Instant completions
Is it possible to provide completions on every keystroke?
I personally don't think arbitrary changes to the input buffer on normal keystrokes is intuitive for users. Normal keystrokes (all input except cursor movement, tab, enter, backspace, etc.) should have a predictable behavior. For showing additional helpful data to the input, there is the hints API.
The hints API and the completions API can also be used together to provide a smooth experience like in the fish shell. A hint can be shown to indicate what would be inserted into the buffer if the tab key was pressed. When the tab key is pressed, the program delivers this exact input as the first completion option.
It wouldn't change the input buffer. It would only show the completion list. When the user presses Tab, the first list item would be inserted.
It would work the same as the command mode (:) of the Kakoune editor.
Basic summary:
- The completion callback is called on every keystroke, and the results are displayed.
- When the user presses
Tab, the first item from the list is inserted into the buffer.
@joachimschmidt557 any thoughts on this?
Currently, we don't have functionality for displaying all possible completions in a nicely formatted list on-demand (similar to bash on-demand completion of files in the current working directory or executables in PATH when pressing Tab).

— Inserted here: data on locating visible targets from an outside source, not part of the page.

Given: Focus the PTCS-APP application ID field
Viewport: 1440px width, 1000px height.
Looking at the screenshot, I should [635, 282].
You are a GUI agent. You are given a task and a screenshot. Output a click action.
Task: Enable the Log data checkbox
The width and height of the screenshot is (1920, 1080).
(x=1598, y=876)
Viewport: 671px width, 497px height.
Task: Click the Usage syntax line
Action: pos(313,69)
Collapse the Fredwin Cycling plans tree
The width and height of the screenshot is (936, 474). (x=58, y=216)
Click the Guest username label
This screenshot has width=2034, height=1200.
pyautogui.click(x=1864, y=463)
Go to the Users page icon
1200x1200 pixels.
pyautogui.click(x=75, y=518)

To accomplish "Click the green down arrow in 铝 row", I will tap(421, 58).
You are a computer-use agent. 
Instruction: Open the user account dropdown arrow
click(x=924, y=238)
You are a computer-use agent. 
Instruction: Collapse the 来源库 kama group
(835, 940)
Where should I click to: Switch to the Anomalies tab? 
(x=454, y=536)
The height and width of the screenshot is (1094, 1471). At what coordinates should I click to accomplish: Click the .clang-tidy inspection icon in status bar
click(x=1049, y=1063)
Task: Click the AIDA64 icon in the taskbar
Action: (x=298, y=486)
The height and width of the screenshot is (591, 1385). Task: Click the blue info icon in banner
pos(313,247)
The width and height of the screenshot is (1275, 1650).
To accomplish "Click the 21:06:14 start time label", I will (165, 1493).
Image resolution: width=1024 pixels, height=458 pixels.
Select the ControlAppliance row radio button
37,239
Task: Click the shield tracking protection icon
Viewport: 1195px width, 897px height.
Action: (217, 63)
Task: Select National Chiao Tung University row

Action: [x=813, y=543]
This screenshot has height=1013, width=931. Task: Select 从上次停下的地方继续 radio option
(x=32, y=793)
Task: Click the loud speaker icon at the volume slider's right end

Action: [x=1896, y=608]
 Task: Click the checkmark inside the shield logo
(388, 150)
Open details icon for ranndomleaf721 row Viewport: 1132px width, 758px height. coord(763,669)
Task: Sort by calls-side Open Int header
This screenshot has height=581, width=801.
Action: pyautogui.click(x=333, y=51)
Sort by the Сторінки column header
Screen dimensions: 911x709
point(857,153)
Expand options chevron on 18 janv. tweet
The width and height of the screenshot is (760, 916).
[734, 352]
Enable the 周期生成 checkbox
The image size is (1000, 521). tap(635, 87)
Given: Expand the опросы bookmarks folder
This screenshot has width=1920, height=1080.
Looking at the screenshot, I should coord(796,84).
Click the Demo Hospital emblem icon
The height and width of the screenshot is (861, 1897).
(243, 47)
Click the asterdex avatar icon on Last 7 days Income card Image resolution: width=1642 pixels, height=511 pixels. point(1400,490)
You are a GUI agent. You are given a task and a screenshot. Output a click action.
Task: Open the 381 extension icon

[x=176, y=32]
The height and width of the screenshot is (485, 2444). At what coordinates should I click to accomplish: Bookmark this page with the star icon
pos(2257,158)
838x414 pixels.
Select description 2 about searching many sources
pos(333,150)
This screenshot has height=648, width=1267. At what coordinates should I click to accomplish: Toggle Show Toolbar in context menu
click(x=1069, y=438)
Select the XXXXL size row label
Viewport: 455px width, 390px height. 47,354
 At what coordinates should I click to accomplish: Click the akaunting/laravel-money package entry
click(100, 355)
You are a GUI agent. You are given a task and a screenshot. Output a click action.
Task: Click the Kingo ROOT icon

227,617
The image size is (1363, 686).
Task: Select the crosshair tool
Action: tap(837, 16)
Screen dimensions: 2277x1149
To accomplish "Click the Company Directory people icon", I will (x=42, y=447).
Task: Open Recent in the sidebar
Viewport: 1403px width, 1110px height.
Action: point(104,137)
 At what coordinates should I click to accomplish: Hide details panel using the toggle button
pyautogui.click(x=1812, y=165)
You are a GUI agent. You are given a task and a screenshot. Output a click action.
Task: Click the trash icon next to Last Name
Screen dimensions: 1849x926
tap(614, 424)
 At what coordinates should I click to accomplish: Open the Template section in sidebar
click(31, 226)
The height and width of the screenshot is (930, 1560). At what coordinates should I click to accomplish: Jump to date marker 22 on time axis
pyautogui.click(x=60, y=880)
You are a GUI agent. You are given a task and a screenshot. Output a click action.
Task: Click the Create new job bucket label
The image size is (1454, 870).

I would merge a Pull Request which implements this feature given that
- the completion mechanism which displays all available completions in a list can be set to activate either manually on Tab press (like bash) or automatically on each key press (like kakoune)
- it is possible to opt out of this completion mechanism in its entirety (preserving the current behavior)
Unfortunately, I currently don't have the time or resources to implement this myself.